The wreaths, on the other hand, are only on the door out of pure laziness. How hard is it to open the front door and pull the Christmas wreath down? If you use your front door so little that you don't open it between December and April, it might be time to make some new friends. Have a party, meet a Jehovah's Witness, or invest in a pyramid scheme. Do anything that will get you up off the couch, at the door, and yanking down Jolly Ol' Saint Nick before it's time to pull your surf board out of the closet.
Christmas is the last in a string of annual holidays, which is why I think the wreaths stick around so long. You put the turkey and jack-o-lanterns on the doorstep and take them down when you put up the reindeer. Then, nothing happens for a while and some people's Christmas decorations only go away with the arrival of the Easter Bunny.

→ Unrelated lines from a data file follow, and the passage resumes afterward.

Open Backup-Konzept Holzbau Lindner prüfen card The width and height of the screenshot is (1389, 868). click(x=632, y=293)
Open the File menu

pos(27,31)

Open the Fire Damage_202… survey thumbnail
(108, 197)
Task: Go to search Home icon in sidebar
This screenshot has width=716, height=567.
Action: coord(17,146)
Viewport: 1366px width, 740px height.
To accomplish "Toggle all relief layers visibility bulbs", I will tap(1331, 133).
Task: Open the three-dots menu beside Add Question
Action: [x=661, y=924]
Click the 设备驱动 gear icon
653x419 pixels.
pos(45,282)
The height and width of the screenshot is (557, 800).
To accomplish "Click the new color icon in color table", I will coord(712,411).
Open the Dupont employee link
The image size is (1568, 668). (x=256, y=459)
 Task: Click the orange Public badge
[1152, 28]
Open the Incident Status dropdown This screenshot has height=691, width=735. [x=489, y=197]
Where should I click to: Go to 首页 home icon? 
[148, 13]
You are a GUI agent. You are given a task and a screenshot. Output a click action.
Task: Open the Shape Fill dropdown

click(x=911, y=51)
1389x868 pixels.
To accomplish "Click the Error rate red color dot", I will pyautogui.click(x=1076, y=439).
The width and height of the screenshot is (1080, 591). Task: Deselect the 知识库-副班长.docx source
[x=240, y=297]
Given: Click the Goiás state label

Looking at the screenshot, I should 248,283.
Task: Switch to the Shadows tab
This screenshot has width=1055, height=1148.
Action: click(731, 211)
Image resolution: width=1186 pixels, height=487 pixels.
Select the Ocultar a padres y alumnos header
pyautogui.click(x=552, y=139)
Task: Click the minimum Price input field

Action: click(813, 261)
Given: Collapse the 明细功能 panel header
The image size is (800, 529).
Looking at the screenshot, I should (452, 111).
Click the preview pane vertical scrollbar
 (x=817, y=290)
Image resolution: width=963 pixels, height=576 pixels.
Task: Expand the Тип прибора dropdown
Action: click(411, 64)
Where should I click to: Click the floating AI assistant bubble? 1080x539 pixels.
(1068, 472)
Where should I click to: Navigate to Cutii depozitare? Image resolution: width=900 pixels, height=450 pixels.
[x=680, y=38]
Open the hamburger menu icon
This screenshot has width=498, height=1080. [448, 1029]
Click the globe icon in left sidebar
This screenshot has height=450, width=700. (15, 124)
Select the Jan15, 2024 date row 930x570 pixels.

Well, it's time for a movement, my friends. This isn't some covert, quiet operation that will be handled discreetly by a small army of mercenaries. No, this a full-fledged assault. For this, we might just need the help of the National Guard and foreign armies. It's the biggest inner-struggle North America has seen since perhaps The war of 1812. This will require skill, strength, and military intelligence, the likes of which we have never seen.
I call it "Operation: Wreath Out."
Much like "Hands across America," this movement involves taking your hand and reaching out (or "wreathing out," if you will) to your neighbours and loved ones. Let them know that you support them, believe in them, and know in your heart of hearts that the wreaths can be taken down painlessly and with little effort. Much like a grassroots campaign, we can win this if we stick together and let our numbers grow. Contact the local media and ask your elected officials what they can do to see that no wreath is left behind.
Change can happen, and it can happen now. Together, we can give the Holiday Season back to where it belongs: the week before Halloween. People often complain there is a "War on Christmas." Apparently it needs to be waged in March.